Many people have different ideas on what is necessary for them - some people take more, others are better at improvisation.
- Regular medication: If you are on any regular medication, take a good supply with you, together with a copy of the prescription. Make sure it's carried in hand luggage on planes. The prescription will help if you do need to replace it, or if customs are unsure what it is.
- Antidiarrhea: Loperamide (sold as e.g. "Imodium") is the most common form of anti-diarrheal medicine for over-the-counter use. Never use it if there is blood in the feces – this could be an indication of something much more serious and requires immediate medical attention. See also Travellers' diarrhea.
- Pain killer & anti-inflammatory: Ibuprofen (e.g. "Nurofen") and acetylsalicylic acid (e.g. "Aspirin") are good as an anti-inflammatory and as a general analgesic (pain killer). They also act as an antipyretic, reducing fever. Acetylsalicylic acid affects blood viscosity, be cautious if there are any issues with that.
- Some people prefer paracetamol (e.g. "Tylenol", "Panadol") as a pain killer, but it is a much weaker anti-inflammatory than the other two and is risky if even moderately overdosed. It is, however, safer in areas with risk of dengue fever, as both ibuprofen and acetylsalicylic acid increase the risk of dangerous complications when dealing with a dengue infection. In any case, if you are in a dengue-risk area (most of the tropics), the safest course is not to self-medicate; consult a doctor instead. Paracetamol also helps in some cases where the other two aren't effective.
- Diclofenac gel (e.g. "Voltaren") can help with sore muscles from hiking or stiff necks from sleeping on the wrong pillow.
- Sunscreen: You are likely more exposed to the sun when traveling than during your normal routine back home. Sun burn can cause high discomfort and fatigue which is mostly avoidable with sunscreen (and a hat). An after-sun lotion containing aloe might help too. See also Sunburn and sun protection.
- Adhesive bandages: Open cuts can become infected, especially when traveling. Clean the cut, cover up and continue your travels. Also useful for covering blisters on your feet.
- Antiseptics: handy to have for preventing infections from minor wounds, popped blisters, and burns (once they have cooled). There are many options available, including ~70% ethanol or isopropanol solutions, 3% hydrogen peroxide solution and polyvidone iodine (e.g. "Betadine"). In Europe, pain-free Octenidine dihydrochloride is slowly replacing the more traditional substances. In the US, liberal use of antibiotics such as triple antibiotic ointment (e.g. "Neosporin") is common.
- Insect repellent: Insect bites can cause discomfort, but also potentially infection and disease as well. Plan ahead, as in many areas where mosquitoes and other insects are a significant problem, effective DEET or icaridin-based repellents cannot be bought locally. Suitable clothing is important. See also Pests.

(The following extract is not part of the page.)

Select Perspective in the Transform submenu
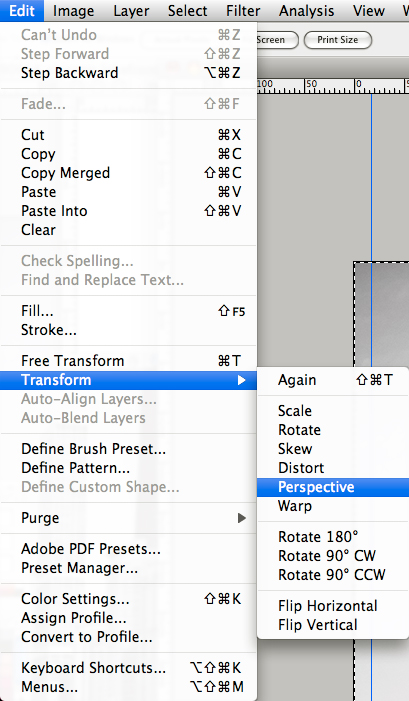409x701 pixels. pos(333,487)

- Motion sickness is a common complaint when traveling by ship, but some people also suffer from it when flying, riding the bus, or even taking the train. Dimenhydrinate (e.g. "Dramamin") can help with that and is available as an over-the-counter drug in many countries.
- Condoms: HIV and hepatitis are much more common in some parts of the world, and unprotected sex with an unfamiliar partner is highly risky anywhere — and much riskier without a condom. Female travelers who use contraceptive pills should also carry condoms as even minor stomach upsets can decrease the pill's effectiveness. See also Tips for women travellers.
- Proof of your health insurance coverage: Even if you're only taking a day trip across the border of a friendly country, the insured health care at your destination will not be the same as it is at home. Purchase the best health, life and disability coverage that you can afford, and keep a copy of the insurance details in your travel health kit along with your other health information. Of course in the European Union you'll mostly be covered across the border as well. If your usual health insurance won't cover your trip, consider travel insurance.
Off the beaten path
If you are going away from major towns and cities where medical help may not be accessible, you might like to consider taking a more complete first aid kit. Make sure you have the knowledge to use it, too! Consider water purification tables, sterile sets, and so on. See also Packing for a week of hiking.
Also, travelers may wish to take a comprehensive first aid course if traveling for an extended amount of time in a rural or wilderness area away from hospitals, preferably one focused on such circumstances.
Many countries and venues restrict the carrying of knives, scissors and other sharp objects which might be included in a travel health kit.
Countries with harsh anti-drug laws might outlaw painkillers and other medication.